*WORK TO BE COMPLETED*.
Check each line of the entries below for the word "computer", then state how many lines have it and nothing more.
------------------------------
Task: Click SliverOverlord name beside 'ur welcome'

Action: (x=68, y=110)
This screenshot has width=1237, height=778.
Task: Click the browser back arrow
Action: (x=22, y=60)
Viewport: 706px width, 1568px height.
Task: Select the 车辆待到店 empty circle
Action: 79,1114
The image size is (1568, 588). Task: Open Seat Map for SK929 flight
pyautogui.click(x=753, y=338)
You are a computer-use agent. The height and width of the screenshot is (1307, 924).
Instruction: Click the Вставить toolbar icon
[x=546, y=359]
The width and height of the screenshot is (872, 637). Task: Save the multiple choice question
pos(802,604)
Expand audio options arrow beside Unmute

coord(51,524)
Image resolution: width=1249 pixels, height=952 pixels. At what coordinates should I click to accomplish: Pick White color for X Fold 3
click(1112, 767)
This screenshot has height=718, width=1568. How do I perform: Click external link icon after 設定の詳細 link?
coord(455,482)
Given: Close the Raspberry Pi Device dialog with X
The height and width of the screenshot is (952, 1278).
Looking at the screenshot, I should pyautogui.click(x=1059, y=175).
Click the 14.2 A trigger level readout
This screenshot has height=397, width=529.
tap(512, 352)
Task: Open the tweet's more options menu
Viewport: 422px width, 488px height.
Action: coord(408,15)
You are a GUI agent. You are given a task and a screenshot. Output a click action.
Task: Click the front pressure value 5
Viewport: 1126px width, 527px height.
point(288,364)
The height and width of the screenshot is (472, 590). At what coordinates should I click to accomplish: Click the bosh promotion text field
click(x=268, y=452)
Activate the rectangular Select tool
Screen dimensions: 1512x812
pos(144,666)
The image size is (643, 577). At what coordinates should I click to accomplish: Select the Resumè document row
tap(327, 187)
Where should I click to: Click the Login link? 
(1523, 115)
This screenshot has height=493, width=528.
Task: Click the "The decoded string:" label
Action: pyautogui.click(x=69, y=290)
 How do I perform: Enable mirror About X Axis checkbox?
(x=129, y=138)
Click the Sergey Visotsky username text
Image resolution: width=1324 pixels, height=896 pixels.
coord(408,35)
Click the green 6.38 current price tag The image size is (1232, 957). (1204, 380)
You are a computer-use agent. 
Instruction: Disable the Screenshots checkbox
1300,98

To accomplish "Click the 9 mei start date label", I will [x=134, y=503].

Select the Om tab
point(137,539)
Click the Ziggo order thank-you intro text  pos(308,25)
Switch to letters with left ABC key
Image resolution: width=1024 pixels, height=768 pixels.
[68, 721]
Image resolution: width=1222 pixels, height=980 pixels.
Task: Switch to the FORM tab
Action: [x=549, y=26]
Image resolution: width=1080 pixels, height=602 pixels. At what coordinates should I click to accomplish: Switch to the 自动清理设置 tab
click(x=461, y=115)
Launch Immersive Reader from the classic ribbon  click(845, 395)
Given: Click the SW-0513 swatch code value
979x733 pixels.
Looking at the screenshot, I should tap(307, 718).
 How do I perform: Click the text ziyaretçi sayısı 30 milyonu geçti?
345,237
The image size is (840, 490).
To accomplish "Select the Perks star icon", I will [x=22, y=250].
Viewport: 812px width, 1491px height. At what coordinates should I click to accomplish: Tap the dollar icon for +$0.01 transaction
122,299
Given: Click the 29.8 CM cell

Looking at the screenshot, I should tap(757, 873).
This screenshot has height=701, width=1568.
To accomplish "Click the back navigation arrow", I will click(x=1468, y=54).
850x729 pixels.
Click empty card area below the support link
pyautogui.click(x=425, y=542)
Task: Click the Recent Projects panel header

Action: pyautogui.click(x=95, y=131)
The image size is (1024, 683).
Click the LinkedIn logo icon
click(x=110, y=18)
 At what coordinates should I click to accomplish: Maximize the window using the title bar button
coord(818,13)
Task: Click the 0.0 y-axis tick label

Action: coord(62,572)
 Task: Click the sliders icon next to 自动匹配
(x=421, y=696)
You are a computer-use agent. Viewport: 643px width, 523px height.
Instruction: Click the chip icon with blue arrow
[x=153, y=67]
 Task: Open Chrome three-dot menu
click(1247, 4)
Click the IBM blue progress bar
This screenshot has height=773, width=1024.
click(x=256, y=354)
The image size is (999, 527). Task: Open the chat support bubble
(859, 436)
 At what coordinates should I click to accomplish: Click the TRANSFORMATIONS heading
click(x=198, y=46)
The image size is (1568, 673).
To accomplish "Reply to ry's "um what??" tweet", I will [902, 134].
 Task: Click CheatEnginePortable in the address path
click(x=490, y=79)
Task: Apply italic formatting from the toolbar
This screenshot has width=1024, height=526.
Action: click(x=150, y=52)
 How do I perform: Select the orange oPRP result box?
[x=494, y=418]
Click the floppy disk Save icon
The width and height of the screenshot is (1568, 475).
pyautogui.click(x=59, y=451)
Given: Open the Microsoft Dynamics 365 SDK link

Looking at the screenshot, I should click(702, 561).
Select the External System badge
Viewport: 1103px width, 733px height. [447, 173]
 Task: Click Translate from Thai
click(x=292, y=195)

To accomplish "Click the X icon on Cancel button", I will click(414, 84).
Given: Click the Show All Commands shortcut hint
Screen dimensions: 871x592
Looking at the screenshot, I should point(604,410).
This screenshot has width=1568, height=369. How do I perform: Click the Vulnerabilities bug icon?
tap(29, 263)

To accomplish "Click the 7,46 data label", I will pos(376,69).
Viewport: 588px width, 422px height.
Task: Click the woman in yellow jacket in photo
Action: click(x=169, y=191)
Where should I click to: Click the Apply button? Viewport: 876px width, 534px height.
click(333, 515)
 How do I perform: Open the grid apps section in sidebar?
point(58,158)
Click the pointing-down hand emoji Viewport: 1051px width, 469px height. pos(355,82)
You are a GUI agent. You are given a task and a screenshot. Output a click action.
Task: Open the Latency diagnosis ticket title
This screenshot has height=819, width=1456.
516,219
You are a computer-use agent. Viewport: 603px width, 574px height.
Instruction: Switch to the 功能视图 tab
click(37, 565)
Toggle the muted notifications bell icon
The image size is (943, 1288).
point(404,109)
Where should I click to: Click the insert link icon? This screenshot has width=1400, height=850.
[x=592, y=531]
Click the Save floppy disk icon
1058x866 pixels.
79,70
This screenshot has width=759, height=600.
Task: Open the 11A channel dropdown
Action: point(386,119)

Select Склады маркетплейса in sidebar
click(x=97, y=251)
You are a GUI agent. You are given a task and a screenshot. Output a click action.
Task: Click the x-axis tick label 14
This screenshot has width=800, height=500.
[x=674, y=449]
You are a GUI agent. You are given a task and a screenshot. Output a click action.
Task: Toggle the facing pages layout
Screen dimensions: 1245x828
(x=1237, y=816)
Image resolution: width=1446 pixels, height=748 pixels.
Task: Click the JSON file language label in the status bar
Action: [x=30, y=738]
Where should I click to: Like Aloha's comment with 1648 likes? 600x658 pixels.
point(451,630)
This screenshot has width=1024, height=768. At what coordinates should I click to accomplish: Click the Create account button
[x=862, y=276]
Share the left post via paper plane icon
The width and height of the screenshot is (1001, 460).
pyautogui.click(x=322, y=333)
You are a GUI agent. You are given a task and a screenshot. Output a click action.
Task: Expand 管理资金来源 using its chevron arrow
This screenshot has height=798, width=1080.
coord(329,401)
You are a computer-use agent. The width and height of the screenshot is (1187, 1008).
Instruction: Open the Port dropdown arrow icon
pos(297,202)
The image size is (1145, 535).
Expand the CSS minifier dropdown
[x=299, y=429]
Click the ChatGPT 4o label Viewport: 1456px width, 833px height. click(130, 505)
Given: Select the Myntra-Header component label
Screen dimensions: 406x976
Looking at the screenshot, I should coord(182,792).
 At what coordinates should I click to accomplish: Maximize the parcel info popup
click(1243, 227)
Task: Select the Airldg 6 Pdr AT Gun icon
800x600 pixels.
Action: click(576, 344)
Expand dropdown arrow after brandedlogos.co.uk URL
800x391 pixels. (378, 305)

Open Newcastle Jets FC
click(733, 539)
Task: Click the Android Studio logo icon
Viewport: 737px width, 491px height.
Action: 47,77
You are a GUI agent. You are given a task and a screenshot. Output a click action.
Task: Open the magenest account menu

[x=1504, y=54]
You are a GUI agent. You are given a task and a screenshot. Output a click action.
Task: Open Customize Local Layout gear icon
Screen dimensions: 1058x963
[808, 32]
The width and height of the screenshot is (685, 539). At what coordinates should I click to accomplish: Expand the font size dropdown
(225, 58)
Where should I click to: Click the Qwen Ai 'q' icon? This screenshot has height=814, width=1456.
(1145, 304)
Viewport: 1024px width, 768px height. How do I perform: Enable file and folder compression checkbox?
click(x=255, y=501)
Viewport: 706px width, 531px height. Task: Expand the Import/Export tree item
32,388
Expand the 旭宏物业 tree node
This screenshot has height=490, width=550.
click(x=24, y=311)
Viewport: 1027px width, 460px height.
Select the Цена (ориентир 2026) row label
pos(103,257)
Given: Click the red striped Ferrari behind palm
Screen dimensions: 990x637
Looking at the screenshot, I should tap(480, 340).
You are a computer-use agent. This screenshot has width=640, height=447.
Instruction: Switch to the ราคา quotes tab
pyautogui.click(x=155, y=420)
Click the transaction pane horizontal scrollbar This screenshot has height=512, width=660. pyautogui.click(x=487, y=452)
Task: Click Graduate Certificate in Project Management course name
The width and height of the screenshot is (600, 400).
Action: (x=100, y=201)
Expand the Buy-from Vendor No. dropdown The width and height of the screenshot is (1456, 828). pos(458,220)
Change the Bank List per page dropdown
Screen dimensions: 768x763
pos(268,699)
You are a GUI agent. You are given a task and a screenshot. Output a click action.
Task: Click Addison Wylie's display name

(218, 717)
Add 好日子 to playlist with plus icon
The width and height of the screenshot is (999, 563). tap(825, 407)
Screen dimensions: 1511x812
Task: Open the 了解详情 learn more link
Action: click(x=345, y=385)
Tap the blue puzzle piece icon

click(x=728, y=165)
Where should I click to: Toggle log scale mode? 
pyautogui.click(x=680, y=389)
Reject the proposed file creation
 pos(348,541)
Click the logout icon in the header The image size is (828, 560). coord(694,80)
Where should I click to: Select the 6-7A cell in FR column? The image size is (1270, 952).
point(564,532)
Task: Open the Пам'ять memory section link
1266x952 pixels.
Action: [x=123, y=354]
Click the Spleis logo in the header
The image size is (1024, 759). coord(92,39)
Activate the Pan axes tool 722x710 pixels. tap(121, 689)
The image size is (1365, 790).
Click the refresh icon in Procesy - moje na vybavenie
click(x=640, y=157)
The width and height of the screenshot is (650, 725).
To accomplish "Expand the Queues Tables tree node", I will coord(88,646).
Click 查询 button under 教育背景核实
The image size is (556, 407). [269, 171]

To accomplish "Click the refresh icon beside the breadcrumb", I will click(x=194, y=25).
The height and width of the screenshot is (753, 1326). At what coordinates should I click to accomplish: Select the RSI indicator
------------------------------
*EXERCISE SOLUTION*.
6